A takeover of LCH, and its key swaps unit SwapClear, could help the London exchange take advantage of new rules intended to overhaul the $600 trillion (Dh2.20 quadrillion) over-the-counter (OTC) markets following the global financial crisis.
Regulators want to run many more OTC products that previously changed hands privately, such as derivatives, through clearing houses to stabilise the financial system.
"Ownership of SwapClear, the crown jewels of LCH, could dramatically improve LSE's position to benefit from OTC derivatives reform," Daniel Garrod, an analyst at Barclays Capital said yesterday.
LSE differs from most of its rivals in not owning the clearing house for its main market, a fact that has become apparent as trading revenues have fallen across the board while earnings from clearing have held up for the LSE's rivals.
Clearing houses, which sit between trading partners, holding cash to be used to refund firms left out of pocket by a counter-party default, won support from regulators for their performance after the collapse of Lehman Brothers in 2008.
Pressure on CEO
LSE's customers and backers were tolerant when Rolet failed to win TMX shareholder support for his planned $3.2 billion merger in June, his first attempt at a major deal.
But the pressure is on him as he makes his second play. When Rolet joined the exchange as CEO in 2009, he indicated that deals were on the cards because he wanted to diversify the group's sources of revenue.
"I suspect Rolet wants to do a deal and this is only one of the potential transactions he is looking at," said James Hamilton, an analyst at Numis.
Rolet faces competition from rival bidders and an uphill battle with LCH's disparate owners if he is to secure a deal and put TMX behind him.
The LSE said yesterday talks with LCH about a possible transaction were at an early stage. A source close to the exchange said the talks had been going on for several weeks. This marks a dramatic u-turn by the exchange after it said in late in May that it was not talking to LCH after the clearer confirmed it had received "various proposals" about a sale.
Nasdaq OMX OTC derivatives specialist Markit, working in partnership with NYSE Euronext, later said they were interested in LCH.
"Markit have good progress in their bid. LSE wants part of the action but doesn't want to be in a bigger group with NYSE and Markit," said the head of trading at a large investment bank in London, which is one of the LSE and LCH's largest clients.
LCH.Clearnet had revenues last year of €553.6 million, the firm said in its annual report.
LSE will likely face scrutiny from its own shareholders of the price it is prepared to pay for the clearing house.
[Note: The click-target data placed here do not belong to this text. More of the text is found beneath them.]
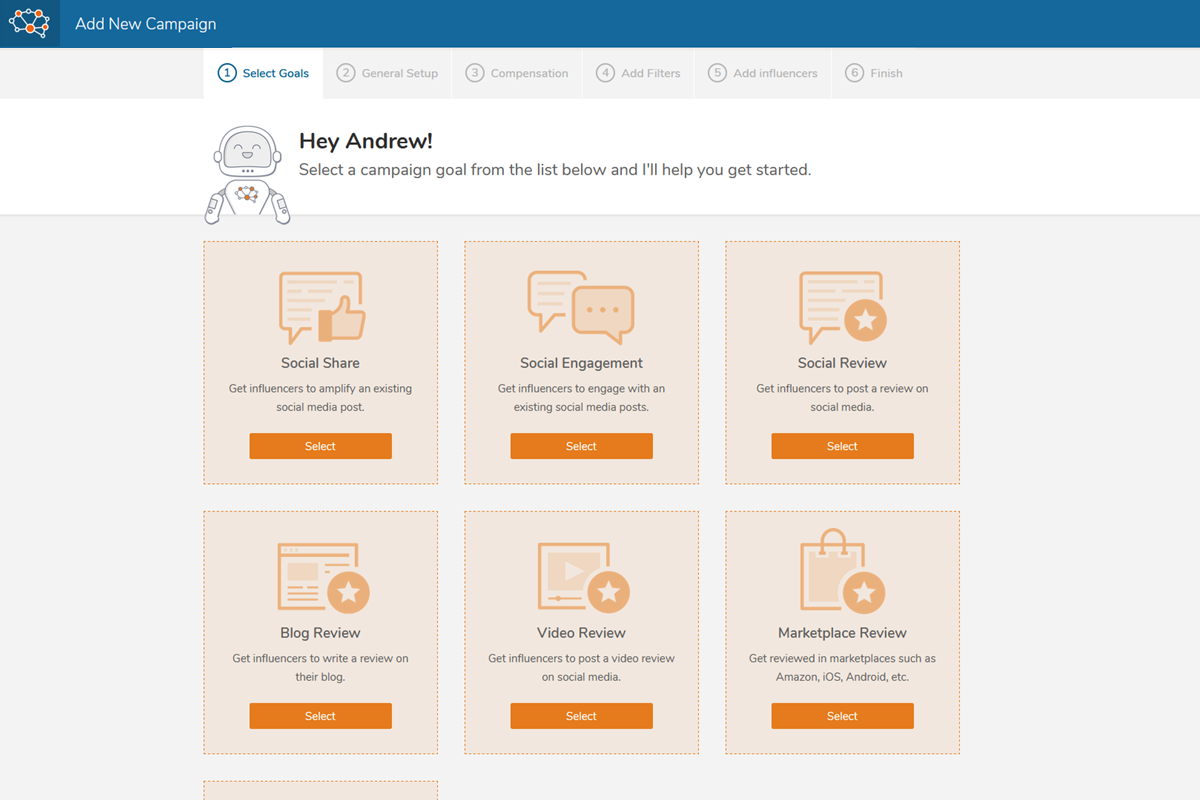The image size is (1200, 800).
Task: Switch to the General Setup step
Action: point(387,73)
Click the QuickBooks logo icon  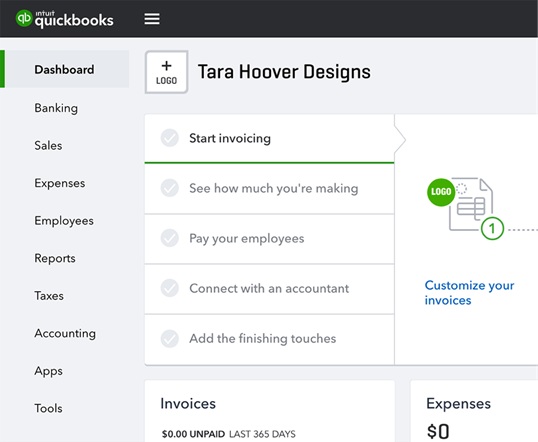[24, 18]
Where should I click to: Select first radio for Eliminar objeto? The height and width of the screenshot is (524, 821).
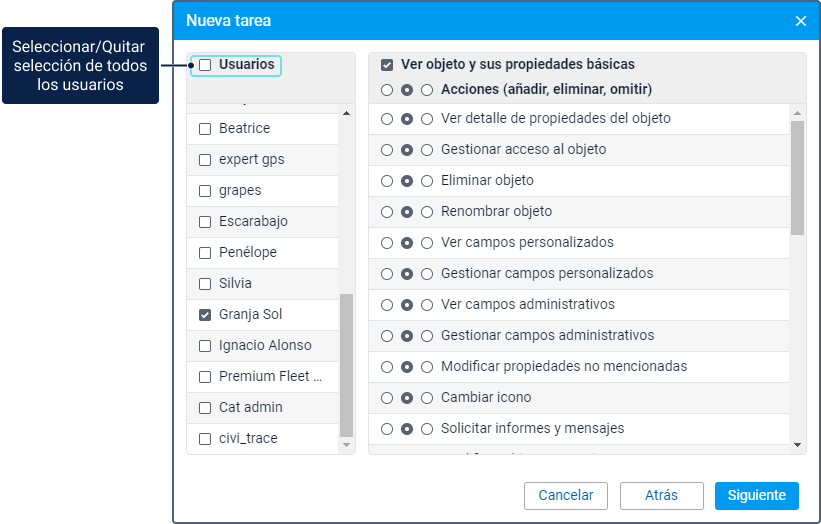click(x=387, y=181)
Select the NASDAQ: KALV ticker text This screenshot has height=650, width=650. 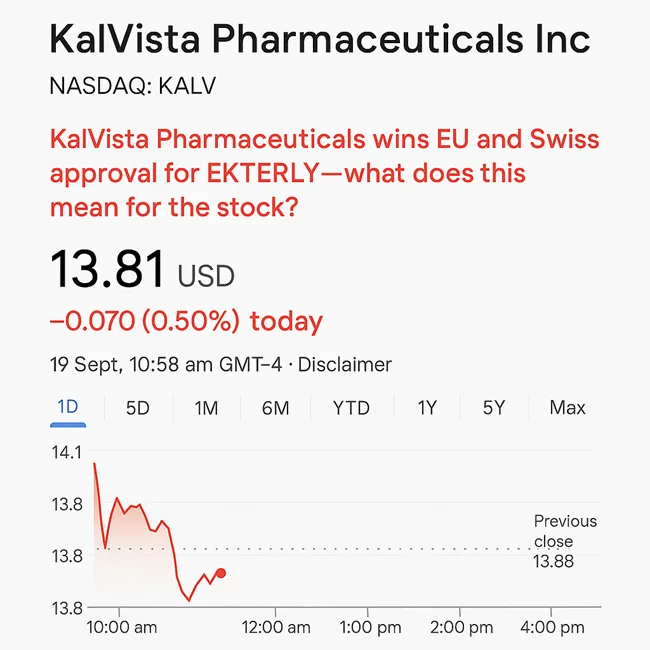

"Given the global exchange market is forming into a handful of large players, it is likely that Rolet wants to do something but it is important to remember the prime drive for any deal is value creation for shareholders," Hamilton said.
The European Commission's controversial Mifid II plan will force OTC dealers to use exchange-type trading platforms and clearing houses, as early as next year, opening up a lucrative new market for exchange groups.
With SwapClear — the main clearing house for interest rate swaps, one of the largest OTC markets — LCH has a crucial headstart over the competition.
Vast shareholder base
The LSE will also have to win over LCH's vast and varied shareholder base. LCH has 98 owners, made up of two large exchange shareholders, NYSE Euronext (9 per cent) and the London Metal Exchange (8 per cent), with the remainder held by a wide range of banks and brokers.
US clearing house the Depository Trust and Clearing Corporation and a bank consortium led by Icap both tried and failed to buy LCH in 2009 citing problems with the diverse board and ownership structure.
JP Morgan is advising LCH, three people familiar with the situation said. Morgan Stanley is advising the LSE.